El anfitrión nos ofrece un tour. Caminamos hacia los cuartos para sus dos hijos, que se han mudado recién. Nos enseña un dormitorio grande con baño. Hay un cuarto con lavadora y secadora. Me asomo a la ventana de la sala y veo los techos de los edificios adyacentes.

La mayoría de los invitados ha escrito un libro. Sé que el anfritrión ha escrito varios. Uno de ellos, bastante divertido, es sobre sus experiencias manejando un carro de segunda mano en la capital de Nicaragua. Además de libros en proceso, hablamos de nuestros planes para el verano. De nuestras circunstancias. El anfitrión dice que se va a tomar un sabático. Que investigará en una playa de Costa Rica. Y se ríe.
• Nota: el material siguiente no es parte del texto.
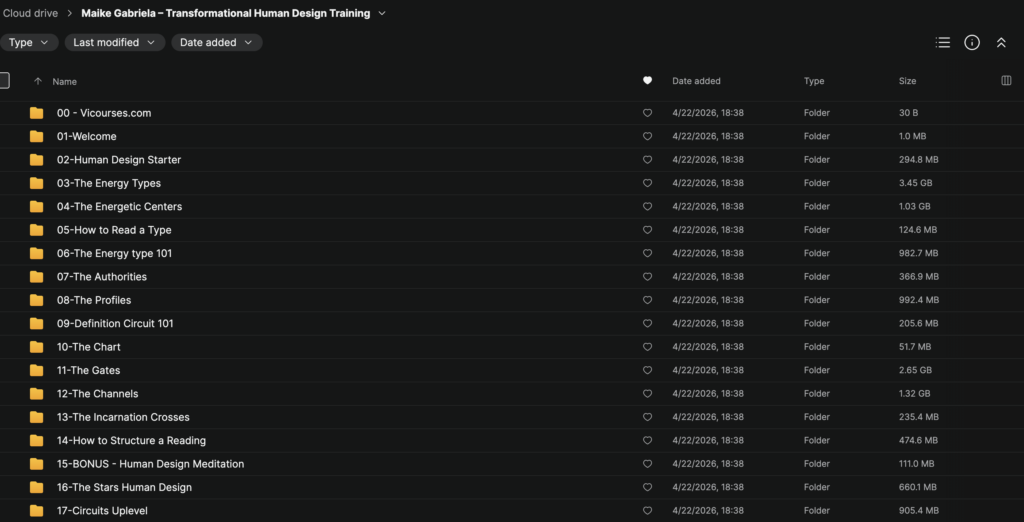Switch to list view layout icon
Viewport: 1024px width, 522px height.
942,43
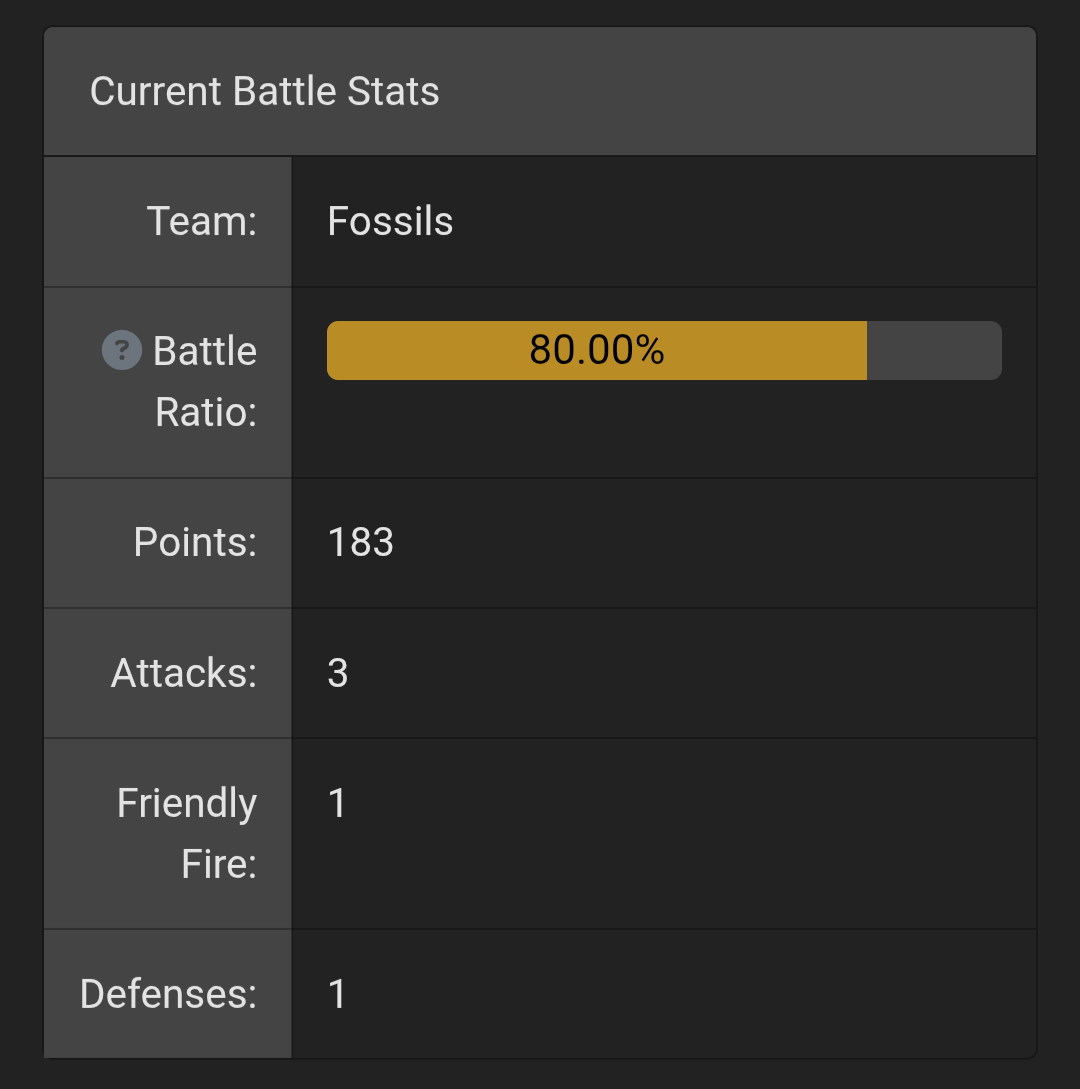Click the unfilled gray end of ratio bar
The image size is (1080, 1089).
(x=934, y=350)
En un momento de la noche, un grupo de nosotros está en la cocina. Apretados y conversando. El anfitrión me ofrece licor. Ya me había ofrecido champán al llegar. Me señala una botella de ron de Panamá. Ron Abuelo. Acepto un vaso, curioso. Él pregunta si lo tomo con hielo. El anfitrión saca una hielera y pone dos hielos, muy blancos, dentro de un vaso pequeño de cristal. Después seca los dedos en el borde inferior de su camisa.

Este es el mismo hombre que un día piensa: «voy a invitar a un grupo de colegas a mi casa». «Voy a comprar la comida del restaurante hindú». «Voy a invitarles champán». «Voy a hacerles un tour». «Voy a invitarles mi ron Abuelo». En eso pensaba yo mientras caminaba con mi esposa después de la reunión, por Lexington Avenue y la 96, hacia nuestro automóvil.

«El departamento debajo mío, igualito que este, se alquila por 13,000 dólares», dice el anfitrión. Ha interrogado a su nuevo vecino. Tal vez al encontrarlo en la calle, frente al aparato con el que se abre la puerta del edificio: una pantalla sobre la que se debe apoyar una tarjeta con código de barras.

El anfitrión sabe que su vecino trabaja para un banco japonés. Sabe el monto de su sueldo. Sabe que éste espera ganar muchísimo más dinero con los bonos anuales. Dice que cuando le preguntó a qué se dedicaba su esposa, el nuevo inquilino le dijo: «Hace ejercicio».

«¿Ese banquero es japonés?» le pregunto yo. El anfitrión me responde: «No, no. Es un gringo corriente».